Segundo o documento, a empresa tem como sócio-administrador Edson Panes de Oliveira Filho, irmão do vice-prefeito de Ladário, Juliano Silva de Oliveira. Para o Ministério Público, a manutenção e a prorrogação dos contratos configuram violação à Lei Orgânica do Município e à nova Lei de Licitações.
A recomendação foi expedida pela 5ª Promotoria de Justiça de Defesa do Patrimônio Público e Social de Corumbá, dentro do Procedimento Preparatório nº 06.2026.00000516-0. O promotor substituto Daniel Pivaro Stadniky afirma que as diligências realizadas pelo MP confirmaram que a CRIA Marketing celebrou e prorrogou contratos com órgãos e entidades da administração municipal para prestação de serviços de agenciamento, criação de publicidade e propaganda institucional.
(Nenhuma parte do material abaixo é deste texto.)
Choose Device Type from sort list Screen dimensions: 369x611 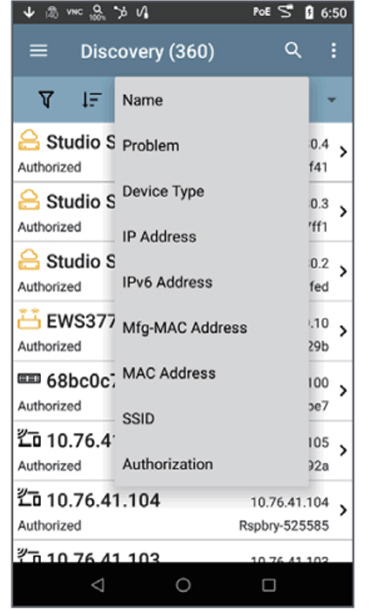(x=163, y=192)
O MPMS sustenta que a contratação afronta o artigo 83 da Lei Orgânica de Ladário, que proíbe o município de contratar parentes de agentes políticos até segundo grau. O documento também cita a Lei Federal nº 14.133/2021, que impede participação em contratos públicos de empresas ligadas a parentes de autoridades envolvidas na administração pública.
Na recomendação, o Ministério Público pede que o prefeito de Ladário, Munir Sadeq Ramunieh, anule os contratos administrativos firmados com a empresa e determine que secretários municipais e diretores de autarquias revisem contratos vigentes para verificar possíveis irregularidades semelhantes.
O documento ainda adverte que o não cumprimento da recomendação poderá resultar na adoção de medidas judiciais para responsabilização dos agentes públicos envolvidos.
Contrato entrou na mira após investigação preliminar
De acordo com o Ministério Público, a apuração teve início na Notícia de Fato nº 01.2026.00003646-4. A investigação preliminar concluiu que houve manutenção e prorrogação contratual da empresa ligada ao irmão do vice-prefeito mesmo diante das restrições previstas na legislação municipal e federal.
O MPMS também citou entendimento consolidado do Supremo Tribunal Federal de que a administração pública pode anular atos considerados ilegais sem necessidade de decisão judicial prévia.